We are of opinion that the contract entered into between said S. A. Kean and Everett M. Warren ; the purchase thereunder by the latter of a majority of the claims of creditors, in number and amount, and his compensation therefor and payment therefor out of the estate ; the procurement of the order discontinuing the assignment proceedings, the assent of Kean as assignor, Jacobs as assignee, and of the majority of the creditors thereto, and the further order directing the transfer, etc., by the assignee, of the estate undisposed of, to Warren; the further transfer, etc., by Warren to the American Trust and Savings Bank and Gilbert B. Shaw, its president, and the transfer of any part of said estate or the assets to any of the defendants named, or to others chargeable with notice of the fraud, — are all fraudulent and void, and that a court of chancery has ample and complete power and jurisdiction, if, upon the final hearing, the facts alleged are found to be sustained by the proofs, to restore the estate to its proper place under and as contemplated by the Assignment act, for the benefit of creditors, except those found by the court to have been already paid, or the court of equity may require an accounting therein by each and every of the defendants, and others who may be properly made defendants, in respect of any property or assets of the estate coming into their hands by or through said Warren, and may appoint a receiver of the property, assets, etc., of said estate, and administer and distribute the proceeds of the same among creditors, according to equitable principles.

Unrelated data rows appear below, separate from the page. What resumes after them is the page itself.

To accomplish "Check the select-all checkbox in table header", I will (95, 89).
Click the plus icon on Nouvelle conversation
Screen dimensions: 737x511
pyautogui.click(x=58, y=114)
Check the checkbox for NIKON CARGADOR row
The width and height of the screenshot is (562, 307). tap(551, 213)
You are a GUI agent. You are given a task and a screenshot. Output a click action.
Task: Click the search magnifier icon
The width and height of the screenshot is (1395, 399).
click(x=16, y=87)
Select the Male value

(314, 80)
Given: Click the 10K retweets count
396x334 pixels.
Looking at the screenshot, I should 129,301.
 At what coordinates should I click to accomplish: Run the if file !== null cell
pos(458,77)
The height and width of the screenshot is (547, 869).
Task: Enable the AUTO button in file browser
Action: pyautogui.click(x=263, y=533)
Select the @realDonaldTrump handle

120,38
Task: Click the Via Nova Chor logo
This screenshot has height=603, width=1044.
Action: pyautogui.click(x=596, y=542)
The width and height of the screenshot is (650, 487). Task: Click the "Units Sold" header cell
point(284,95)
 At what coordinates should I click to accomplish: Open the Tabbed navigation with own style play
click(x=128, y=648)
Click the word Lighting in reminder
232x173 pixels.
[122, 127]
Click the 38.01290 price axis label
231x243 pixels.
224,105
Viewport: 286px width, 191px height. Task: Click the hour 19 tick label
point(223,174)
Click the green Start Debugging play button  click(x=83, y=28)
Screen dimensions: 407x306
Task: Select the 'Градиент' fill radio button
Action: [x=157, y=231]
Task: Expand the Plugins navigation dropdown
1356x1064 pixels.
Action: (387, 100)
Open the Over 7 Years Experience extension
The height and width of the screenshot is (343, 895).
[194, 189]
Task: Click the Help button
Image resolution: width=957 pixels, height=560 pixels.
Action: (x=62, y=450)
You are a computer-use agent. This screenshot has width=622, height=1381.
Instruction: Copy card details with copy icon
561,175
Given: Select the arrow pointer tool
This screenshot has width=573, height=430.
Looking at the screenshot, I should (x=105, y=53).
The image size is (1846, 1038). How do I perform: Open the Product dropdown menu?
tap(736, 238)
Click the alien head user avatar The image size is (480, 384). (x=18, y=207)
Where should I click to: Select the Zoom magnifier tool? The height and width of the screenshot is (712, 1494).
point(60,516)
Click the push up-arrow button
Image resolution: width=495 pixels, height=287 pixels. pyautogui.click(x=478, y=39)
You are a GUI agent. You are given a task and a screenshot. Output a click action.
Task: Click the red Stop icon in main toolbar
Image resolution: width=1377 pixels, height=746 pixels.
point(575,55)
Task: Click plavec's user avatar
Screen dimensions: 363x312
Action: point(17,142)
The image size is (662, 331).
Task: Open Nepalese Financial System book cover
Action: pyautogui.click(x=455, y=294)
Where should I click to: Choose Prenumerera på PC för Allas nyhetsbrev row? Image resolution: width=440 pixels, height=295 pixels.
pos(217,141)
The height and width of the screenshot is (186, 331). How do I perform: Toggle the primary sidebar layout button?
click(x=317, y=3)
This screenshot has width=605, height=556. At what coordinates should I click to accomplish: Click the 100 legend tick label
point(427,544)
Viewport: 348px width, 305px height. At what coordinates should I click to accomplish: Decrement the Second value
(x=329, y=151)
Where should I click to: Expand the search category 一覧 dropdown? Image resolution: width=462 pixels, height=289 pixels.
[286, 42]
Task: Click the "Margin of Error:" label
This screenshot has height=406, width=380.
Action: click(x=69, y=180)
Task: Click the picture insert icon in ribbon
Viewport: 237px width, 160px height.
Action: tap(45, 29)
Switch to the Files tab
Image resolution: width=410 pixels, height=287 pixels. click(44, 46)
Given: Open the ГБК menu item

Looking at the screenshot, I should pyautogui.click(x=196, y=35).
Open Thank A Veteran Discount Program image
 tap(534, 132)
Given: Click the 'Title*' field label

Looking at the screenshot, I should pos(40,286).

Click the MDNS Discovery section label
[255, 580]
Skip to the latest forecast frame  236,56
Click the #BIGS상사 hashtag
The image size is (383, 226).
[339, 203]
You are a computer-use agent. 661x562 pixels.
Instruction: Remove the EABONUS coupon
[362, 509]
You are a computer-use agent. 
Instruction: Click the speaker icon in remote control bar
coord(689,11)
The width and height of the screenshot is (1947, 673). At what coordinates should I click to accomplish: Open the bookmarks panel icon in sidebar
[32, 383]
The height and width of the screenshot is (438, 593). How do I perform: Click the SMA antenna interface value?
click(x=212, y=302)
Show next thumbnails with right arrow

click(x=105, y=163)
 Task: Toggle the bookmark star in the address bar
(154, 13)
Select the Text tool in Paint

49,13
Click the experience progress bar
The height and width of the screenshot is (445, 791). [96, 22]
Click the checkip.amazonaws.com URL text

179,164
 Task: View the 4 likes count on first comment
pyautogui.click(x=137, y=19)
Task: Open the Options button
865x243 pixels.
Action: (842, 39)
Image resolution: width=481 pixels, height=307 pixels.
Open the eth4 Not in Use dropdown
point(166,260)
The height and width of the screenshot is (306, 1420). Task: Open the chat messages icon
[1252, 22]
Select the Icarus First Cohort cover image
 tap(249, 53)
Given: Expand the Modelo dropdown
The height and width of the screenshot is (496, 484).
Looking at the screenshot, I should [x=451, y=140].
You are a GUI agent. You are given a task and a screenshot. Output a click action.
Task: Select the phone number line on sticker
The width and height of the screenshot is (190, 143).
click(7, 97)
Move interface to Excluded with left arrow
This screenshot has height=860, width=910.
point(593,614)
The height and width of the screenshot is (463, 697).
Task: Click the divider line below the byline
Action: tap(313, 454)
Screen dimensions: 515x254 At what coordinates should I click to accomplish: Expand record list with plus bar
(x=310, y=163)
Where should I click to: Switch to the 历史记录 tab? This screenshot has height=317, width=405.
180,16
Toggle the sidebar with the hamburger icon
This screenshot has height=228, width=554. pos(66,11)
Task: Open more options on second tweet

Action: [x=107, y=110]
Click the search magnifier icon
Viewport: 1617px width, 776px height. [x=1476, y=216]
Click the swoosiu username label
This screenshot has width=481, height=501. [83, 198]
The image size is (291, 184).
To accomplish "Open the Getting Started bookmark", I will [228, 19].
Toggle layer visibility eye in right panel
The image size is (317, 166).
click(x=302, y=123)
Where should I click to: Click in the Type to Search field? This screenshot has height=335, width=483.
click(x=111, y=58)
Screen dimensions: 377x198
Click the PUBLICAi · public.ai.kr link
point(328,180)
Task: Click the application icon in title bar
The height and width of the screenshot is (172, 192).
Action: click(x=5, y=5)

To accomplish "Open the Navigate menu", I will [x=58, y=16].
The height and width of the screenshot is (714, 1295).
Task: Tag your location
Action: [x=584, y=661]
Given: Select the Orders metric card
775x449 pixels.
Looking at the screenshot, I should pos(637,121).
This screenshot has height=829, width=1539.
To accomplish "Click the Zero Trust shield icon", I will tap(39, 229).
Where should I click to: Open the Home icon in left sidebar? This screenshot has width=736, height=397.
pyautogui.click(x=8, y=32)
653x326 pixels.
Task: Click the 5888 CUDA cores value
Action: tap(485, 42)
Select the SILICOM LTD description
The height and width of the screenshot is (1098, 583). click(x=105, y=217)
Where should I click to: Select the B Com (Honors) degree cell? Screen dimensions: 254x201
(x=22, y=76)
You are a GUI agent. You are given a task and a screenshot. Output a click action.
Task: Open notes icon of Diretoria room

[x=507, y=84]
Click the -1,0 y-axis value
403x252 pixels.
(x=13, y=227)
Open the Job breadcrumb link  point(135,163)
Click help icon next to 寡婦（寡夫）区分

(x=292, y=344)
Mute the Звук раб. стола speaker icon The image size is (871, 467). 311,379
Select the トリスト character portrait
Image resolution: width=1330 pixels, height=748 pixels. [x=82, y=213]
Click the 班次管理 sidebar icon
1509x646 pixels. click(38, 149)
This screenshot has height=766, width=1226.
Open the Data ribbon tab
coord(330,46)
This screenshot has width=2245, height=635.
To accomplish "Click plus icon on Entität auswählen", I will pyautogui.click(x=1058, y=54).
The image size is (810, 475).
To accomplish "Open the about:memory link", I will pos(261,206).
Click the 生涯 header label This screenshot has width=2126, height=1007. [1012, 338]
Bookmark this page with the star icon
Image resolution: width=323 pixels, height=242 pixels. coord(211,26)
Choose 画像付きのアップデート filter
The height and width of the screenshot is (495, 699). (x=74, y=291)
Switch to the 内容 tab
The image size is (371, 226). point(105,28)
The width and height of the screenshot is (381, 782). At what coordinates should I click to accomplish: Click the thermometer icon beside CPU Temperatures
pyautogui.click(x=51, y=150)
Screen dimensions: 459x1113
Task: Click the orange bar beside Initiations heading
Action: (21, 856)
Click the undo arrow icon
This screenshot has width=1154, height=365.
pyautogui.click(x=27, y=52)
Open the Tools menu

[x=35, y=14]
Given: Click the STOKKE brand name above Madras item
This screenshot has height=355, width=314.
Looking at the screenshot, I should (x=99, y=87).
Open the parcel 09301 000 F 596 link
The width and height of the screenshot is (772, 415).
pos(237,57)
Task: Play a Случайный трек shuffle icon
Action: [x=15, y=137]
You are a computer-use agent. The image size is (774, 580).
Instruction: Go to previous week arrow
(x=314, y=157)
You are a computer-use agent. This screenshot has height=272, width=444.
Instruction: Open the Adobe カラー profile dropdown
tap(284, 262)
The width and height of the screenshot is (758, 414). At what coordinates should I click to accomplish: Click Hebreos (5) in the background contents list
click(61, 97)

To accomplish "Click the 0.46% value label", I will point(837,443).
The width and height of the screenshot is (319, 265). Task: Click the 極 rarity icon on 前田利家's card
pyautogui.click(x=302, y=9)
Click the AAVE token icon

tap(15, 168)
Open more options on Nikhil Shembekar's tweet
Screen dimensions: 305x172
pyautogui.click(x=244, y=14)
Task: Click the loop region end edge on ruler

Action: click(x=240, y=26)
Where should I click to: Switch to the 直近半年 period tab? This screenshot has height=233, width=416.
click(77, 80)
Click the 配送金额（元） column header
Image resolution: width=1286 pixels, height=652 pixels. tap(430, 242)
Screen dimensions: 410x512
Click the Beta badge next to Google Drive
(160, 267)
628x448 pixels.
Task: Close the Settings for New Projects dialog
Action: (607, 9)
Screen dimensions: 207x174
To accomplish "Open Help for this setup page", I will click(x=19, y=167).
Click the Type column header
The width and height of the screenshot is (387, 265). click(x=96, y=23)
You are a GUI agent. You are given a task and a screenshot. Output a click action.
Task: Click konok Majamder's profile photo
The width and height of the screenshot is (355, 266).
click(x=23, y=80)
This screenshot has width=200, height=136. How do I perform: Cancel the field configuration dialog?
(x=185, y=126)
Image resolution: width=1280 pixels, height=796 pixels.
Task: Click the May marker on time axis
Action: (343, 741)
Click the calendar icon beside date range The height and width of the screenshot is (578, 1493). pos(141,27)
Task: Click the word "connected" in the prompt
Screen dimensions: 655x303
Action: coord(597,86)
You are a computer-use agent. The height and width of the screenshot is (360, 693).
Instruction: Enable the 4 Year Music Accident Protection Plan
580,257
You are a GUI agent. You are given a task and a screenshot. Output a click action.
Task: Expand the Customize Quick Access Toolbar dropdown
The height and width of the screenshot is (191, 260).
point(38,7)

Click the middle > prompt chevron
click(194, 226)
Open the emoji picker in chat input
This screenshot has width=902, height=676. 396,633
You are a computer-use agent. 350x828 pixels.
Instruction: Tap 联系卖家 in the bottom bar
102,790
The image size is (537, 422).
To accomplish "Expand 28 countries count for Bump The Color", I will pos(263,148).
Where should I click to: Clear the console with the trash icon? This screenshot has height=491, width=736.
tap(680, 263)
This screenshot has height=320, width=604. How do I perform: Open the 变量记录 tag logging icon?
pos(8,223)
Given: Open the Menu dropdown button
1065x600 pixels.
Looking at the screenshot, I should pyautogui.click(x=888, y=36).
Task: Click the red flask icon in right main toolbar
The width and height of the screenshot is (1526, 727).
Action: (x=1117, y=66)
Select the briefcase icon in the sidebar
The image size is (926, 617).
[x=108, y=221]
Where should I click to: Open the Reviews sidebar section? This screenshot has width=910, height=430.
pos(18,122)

The decree of the court below sustaining the demurrers and dismissing the bill and amendment will accordingly be reversed, and the cause remanded to that court for further proceedings not inconsistent with this opinion.

Reversed cmd remanded.






Concurrence Opinion

Magruder, J.:

I concur in the conclusion reached by this opinion, but not in the reasoning of the opinion.






Concurrence Opinion

Baker, J.

(separate opinion): I concur in the conclusion reached by the opinion of Mr. Justice Shore, and in almost everything that is said in that opinion. ' I do not, however, agree with the statement made therein “that the ground of equitable jurisdiction cannot, in this case, be placed upon the necessity of enforcing the trust created by the deed of assignment.” A trust was created by the deed of assignment. If a discontinuance had been lawfully entered under section 15 of the statute, the result would have been to destroy the trust upon which the property was held by the assignee, except so far as the estate had already been disposed of and administered. But a lawful discontinuance could only be accomplished by returning the unadministered property to S. A. Kean, the assignor, and rendering it liable to the demands of his creditors generally, thereby restoring all parties to the same rights and duties existing at the date of the assignment. Turning the property over to Everett M. Warren was in plain violation of the requirement of the statute, and a manifest and palpable fraud upon the statute and upon the rights of the minority, in number and amount, of the creditors of Kean. That which the statute absolutely required should be done was not done, and therefore no valid discontinuance and release from the trust were worked. The property, at least so far as the rights of the minority, in number and amount, of the creditors are concerned, was not freed from the trust created by the deed of assignment. A court of equity has full power, authority and jurisdiction to enforce that trust in their behalf, and I do not clearly see how it can be that these minority creditors can have any standing in a court of chancery, unless it be either upon the ground of a still existing trust, or upon the ground that they have exhausted their remedies at law and stand in the attitude of judgment creditors.